Is there a way to change the swap file after I have done a dd_rescue. I read somewhere that I can use a -s option on copykern but can't find it again. How can I do this?


----------



## SJAndrew (Sep 30, 2005)

I think the swap space is set during the original partition setup. So, my guess would be no.


----------



## blindlemon (May 12, 2002)

You may be able to manually merge the existing swapfile partition (8) with the 'spare' system partition (7) - assuming your active system partition is 4, of course 

To do this you will need to delete both partitions with pdisk then recreate a tiny placeholder partition 7 and a new partition 8 in the remainder of the freed space. Then use tpip or copykern to re-initialise partition 8 as a swap.


----------



## JamieP (Aug 3, 2004)

blindlemon said:


> You may be able to manually merge the existing swapfile partition (8) with the 'spare' system partition (7) - assuming your active system partition is 4, of course
> 
> To do this you will need to delete both partitions with pdisk then recreate a tiny placeholder partition 7 and a new partition 8 in the remainder of the freed space. Then use tpip or copykern to re-initialise partition 8 as a swap.
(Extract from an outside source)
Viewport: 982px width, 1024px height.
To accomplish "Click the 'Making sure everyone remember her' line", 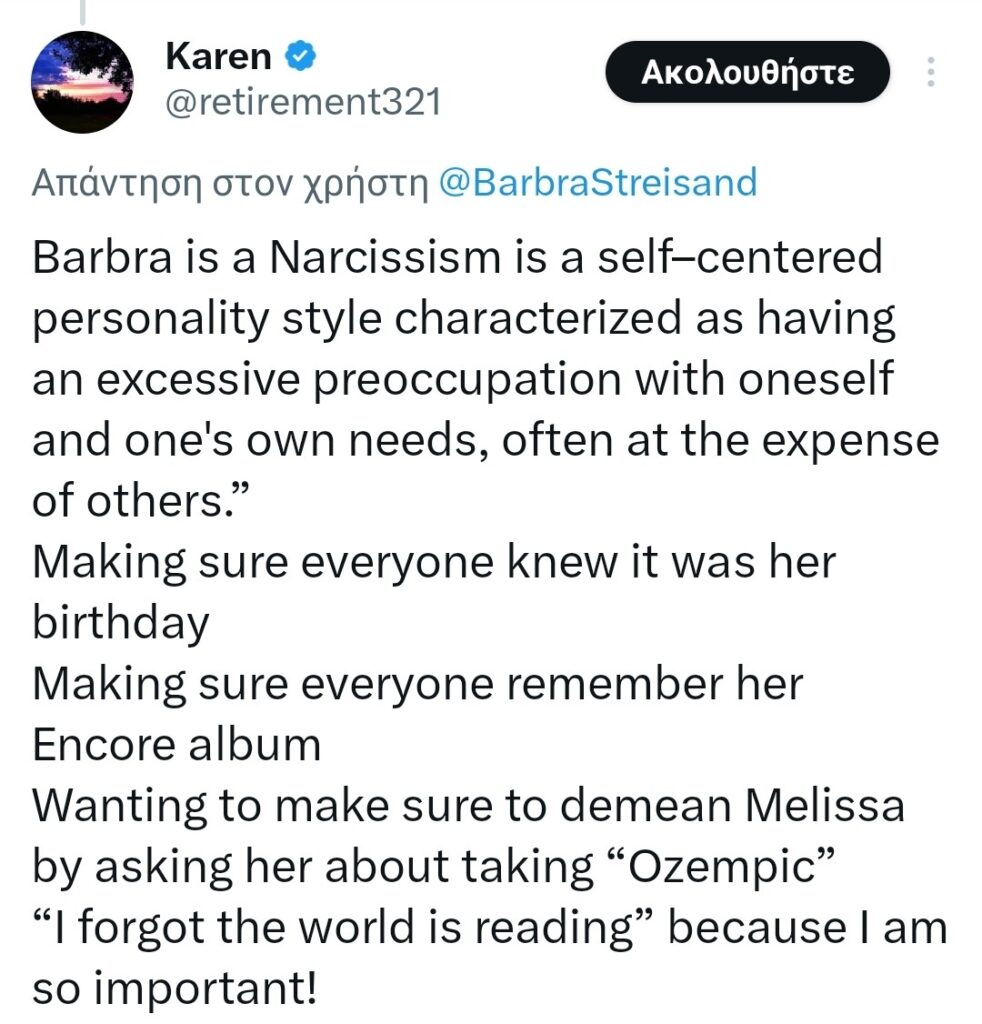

This would prevent a software upgrade from working if tivo ever sent a new software image down. Probably not a great idea. Yes, Series1's dtivos have received new software recently, so it is still possible.

If you have a spare disk that is at least as large as your failed disk, dd_rescue to it, then do a normal mfsbackup|mfsrestore pipeline to copy it to your new disk, expanding swap in the process.


----------